==== RECORDED INFORMATION

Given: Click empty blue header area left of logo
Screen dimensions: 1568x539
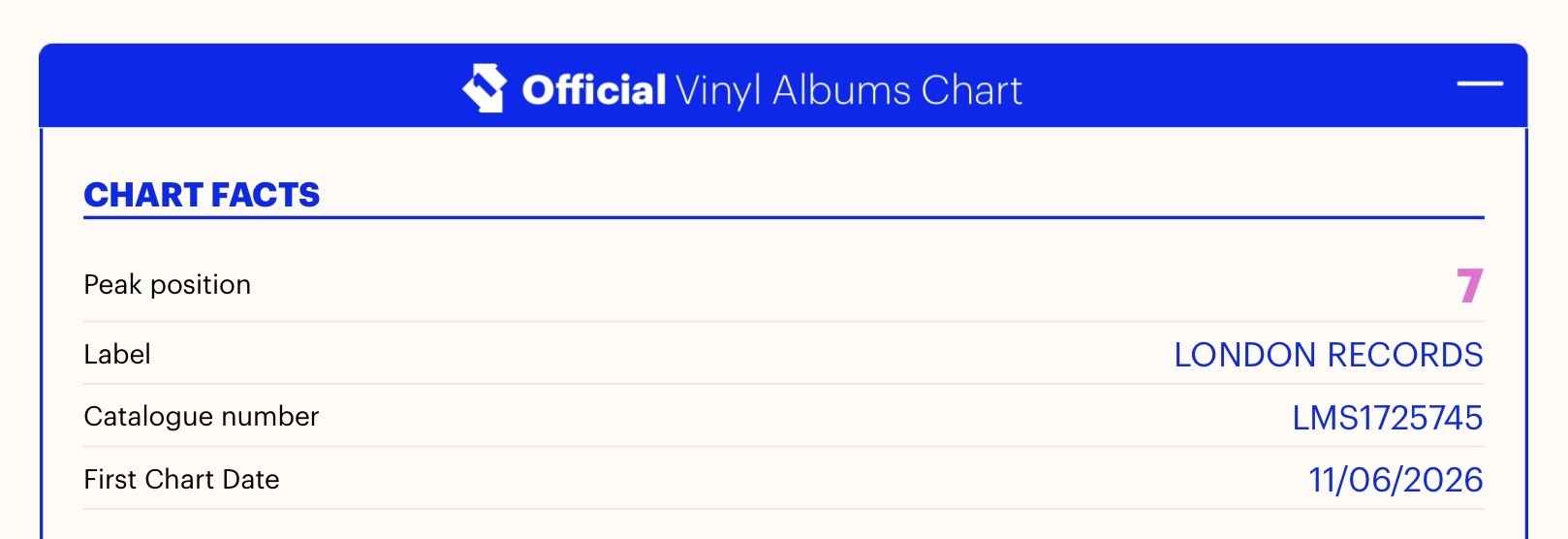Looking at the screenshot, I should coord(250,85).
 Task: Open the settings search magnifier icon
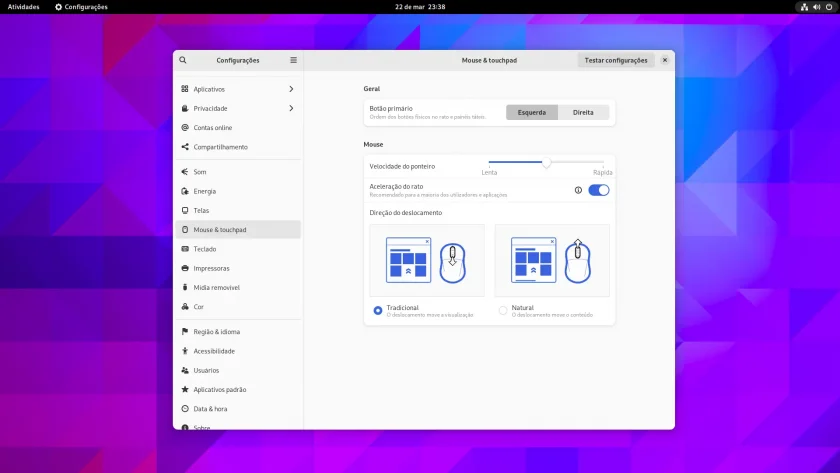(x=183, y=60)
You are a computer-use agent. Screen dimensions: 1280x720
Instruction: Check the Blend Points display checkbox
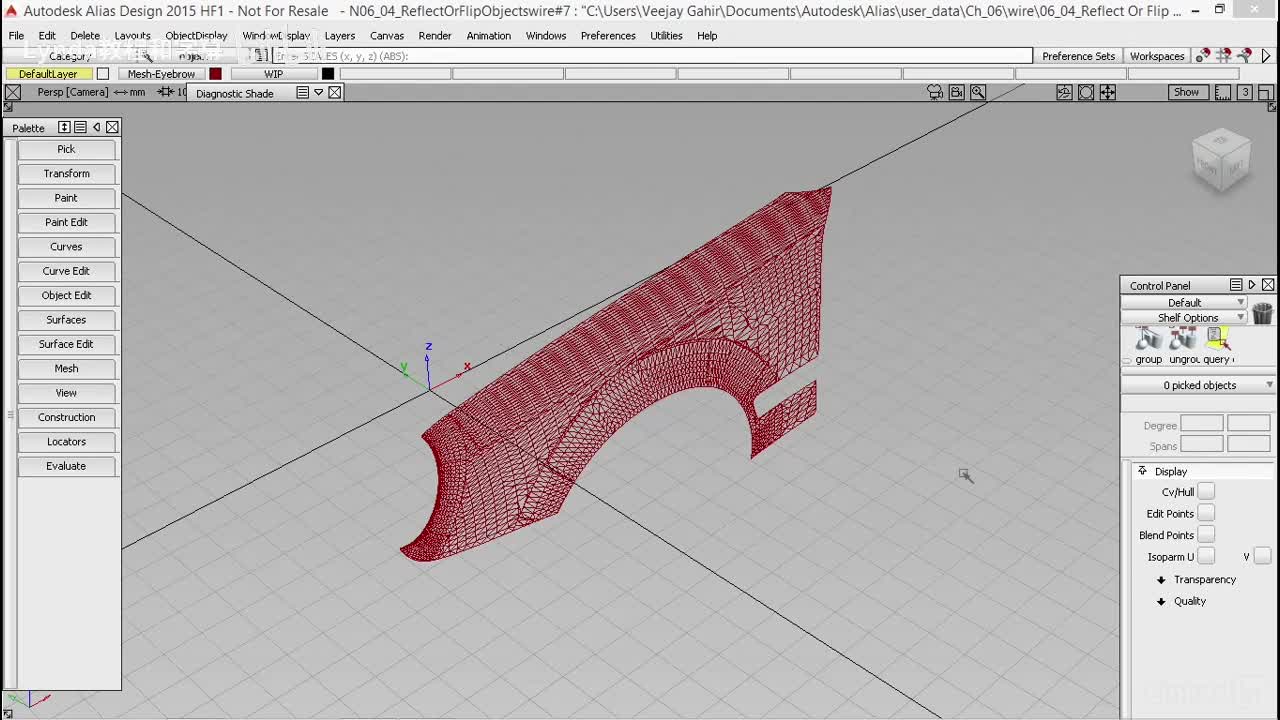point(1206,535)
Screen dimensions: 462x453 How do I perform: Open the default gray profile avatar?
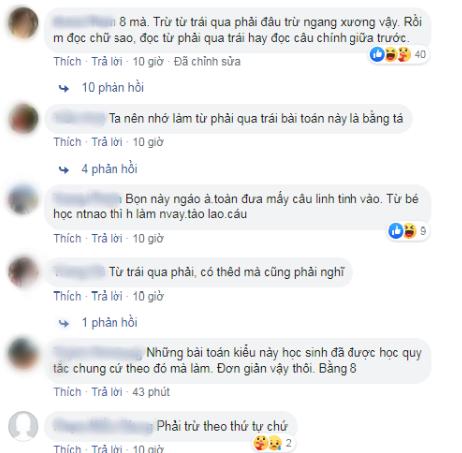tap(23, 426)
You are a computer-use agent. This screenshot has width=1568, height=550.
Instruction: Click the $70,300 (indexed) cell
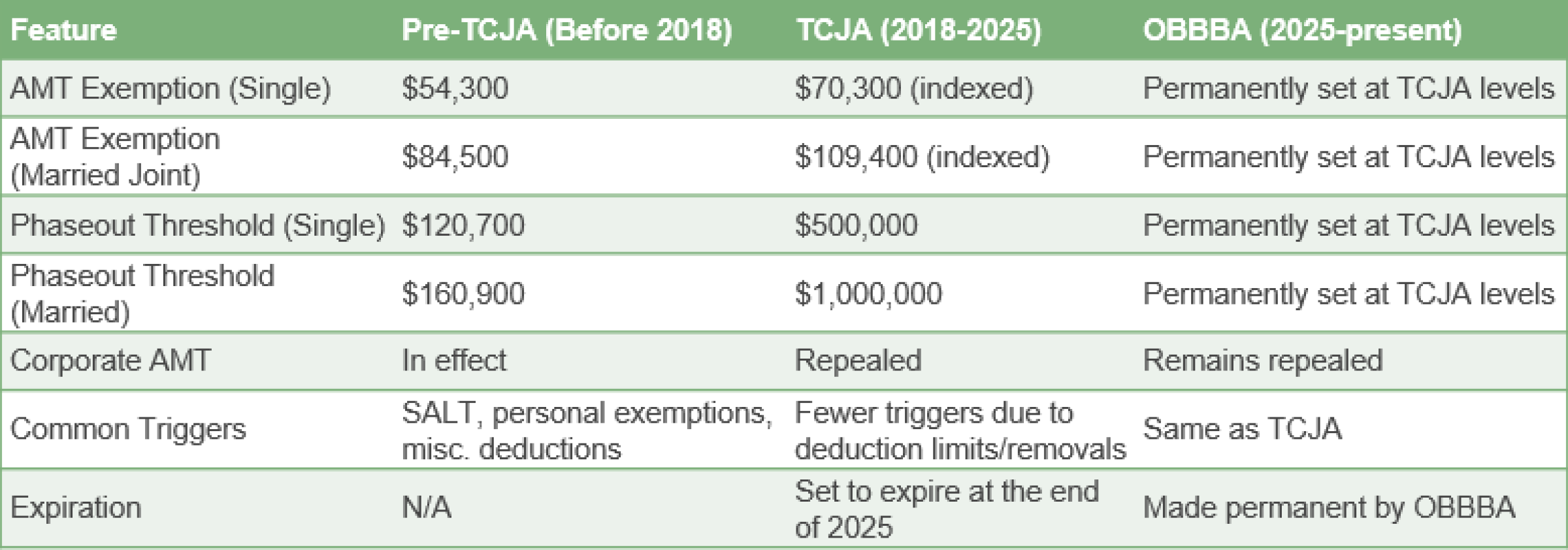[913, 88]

========
==== RECORDED INFORMATION

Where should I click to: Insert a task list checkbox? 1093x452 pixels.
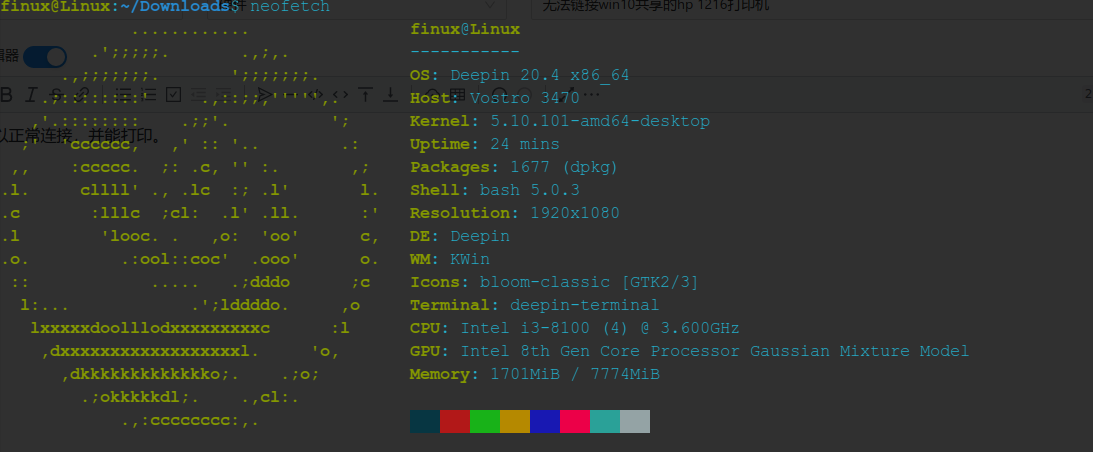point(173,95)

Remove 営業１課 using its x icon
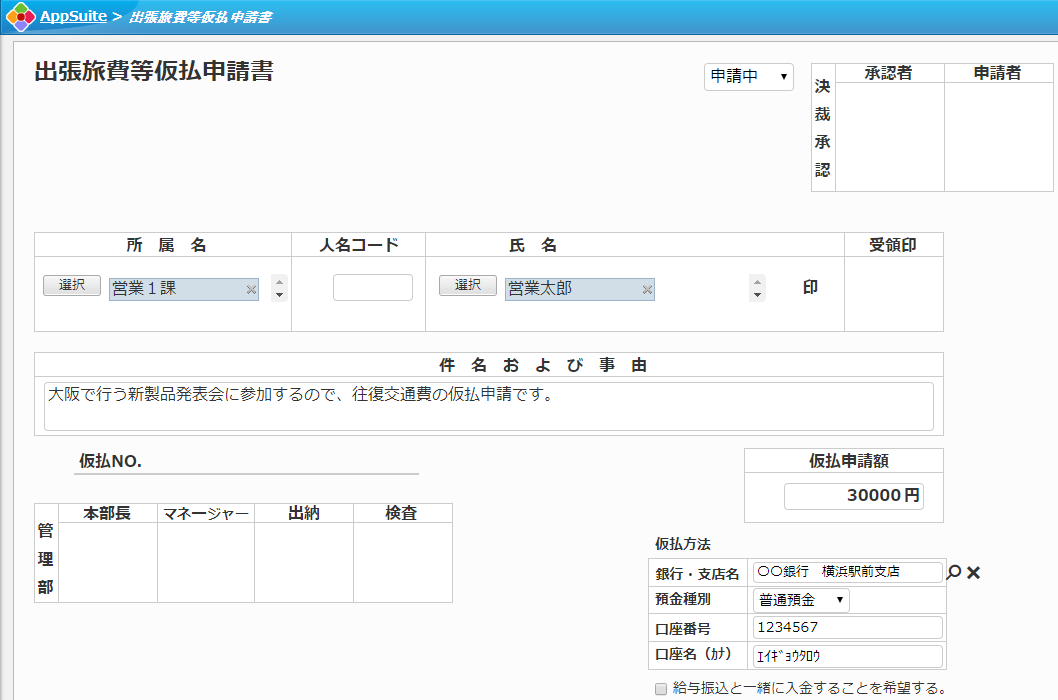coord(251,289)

========

Transcribe the lines above exactly, beginning at the one with "Instruction: Check the" and ending at the one with "You are a computer-use agent. This". Include both; exclude the pictures.

**SOLUTION**
Instruction: Check the Blend Points display checkbox
point(1206,535)
Screen dimensions: 462x453 How do I perform: Open the default gray profile avatar?
tap(23, 426)
You are a computer-use agent. This screenshot has width=1568, height=550.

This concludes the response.